"Did you make it up out your own head, Mr. Bulpert?"

"I did not make it up out of my own head," he said resentfully. "That isn't my line, and well you know it. It was written by a chap your cousin, Clarence Mills, introduced me to."

"Ask him to write it again. It seems to me a stupid piece. The wife's been away for ten years, and the baby is eighteen months old."

"That does require a slight alteration. But what about my rendering of it?"

"Overdone," answered Gertie. "If only you'd stand up and say them quietly, your pieces would go a lot better."

"But I've got to convey the meaning to the ordience."
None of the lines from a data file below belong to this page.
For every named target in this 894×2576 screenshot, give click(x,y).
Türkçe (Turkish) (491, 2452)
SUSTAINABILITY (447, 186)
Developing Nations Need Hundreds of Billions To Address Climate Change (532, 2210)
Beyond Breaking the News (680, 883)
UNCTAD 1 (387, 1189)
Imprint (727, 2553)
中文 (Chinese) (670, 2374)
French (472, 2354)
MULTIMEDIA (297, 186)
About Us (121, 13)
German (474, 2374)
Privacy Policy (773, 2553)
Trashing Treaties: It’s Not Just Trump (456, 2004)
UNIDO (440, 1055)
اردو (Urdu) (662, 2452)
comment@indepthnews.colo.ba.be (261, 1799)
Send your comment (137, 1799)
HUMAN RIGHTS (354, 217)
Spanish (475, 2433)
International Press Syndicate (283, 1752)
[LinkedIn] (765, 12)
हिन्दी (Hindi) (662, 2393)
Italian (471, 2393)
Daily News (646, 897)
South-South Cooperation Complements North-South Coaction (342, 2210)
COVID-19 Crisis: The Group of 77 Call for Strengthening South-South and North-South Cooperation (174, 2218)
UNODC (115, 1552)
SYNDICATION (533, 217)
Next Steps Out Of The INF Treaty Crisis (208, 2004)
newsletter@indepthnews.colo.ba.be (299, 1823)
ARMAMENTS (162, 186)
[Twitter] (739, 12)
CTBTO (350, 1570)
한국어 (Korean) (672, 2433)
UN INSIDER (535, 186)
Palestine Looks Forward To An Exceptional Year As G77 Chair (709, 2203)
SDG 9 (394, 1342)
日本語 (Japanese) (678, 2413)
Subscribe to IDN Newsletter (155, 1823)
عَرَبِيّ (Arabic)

"Give 'em credit for some intelligence. When the coastguardsman is going out to the wreck, it isn't necessary to wave your arms about like a windmill. You say he's swimming, and that's enough. And if a floating spar knocked him senseless before he got to the wreck, I don't believe he could take them both in his arms and swim back to the shore."

"It says he did in the poetry," contended Bulpert with warmth. "The whole fact of the matter is that you don't in the least know what you're talking about." A sound of voices came from the shop, and Gertie flushed. "Now it's no use your getting hot-tempered about it," he went on. "You speak your mind to me, and I'm entitled to speak my mind to you. What you suffer from is nothing more nor less than sheer ignorance. Imperfect education; that's what the complaint is called."

"Gertie!" A call from the shop.

"Yes, aunt."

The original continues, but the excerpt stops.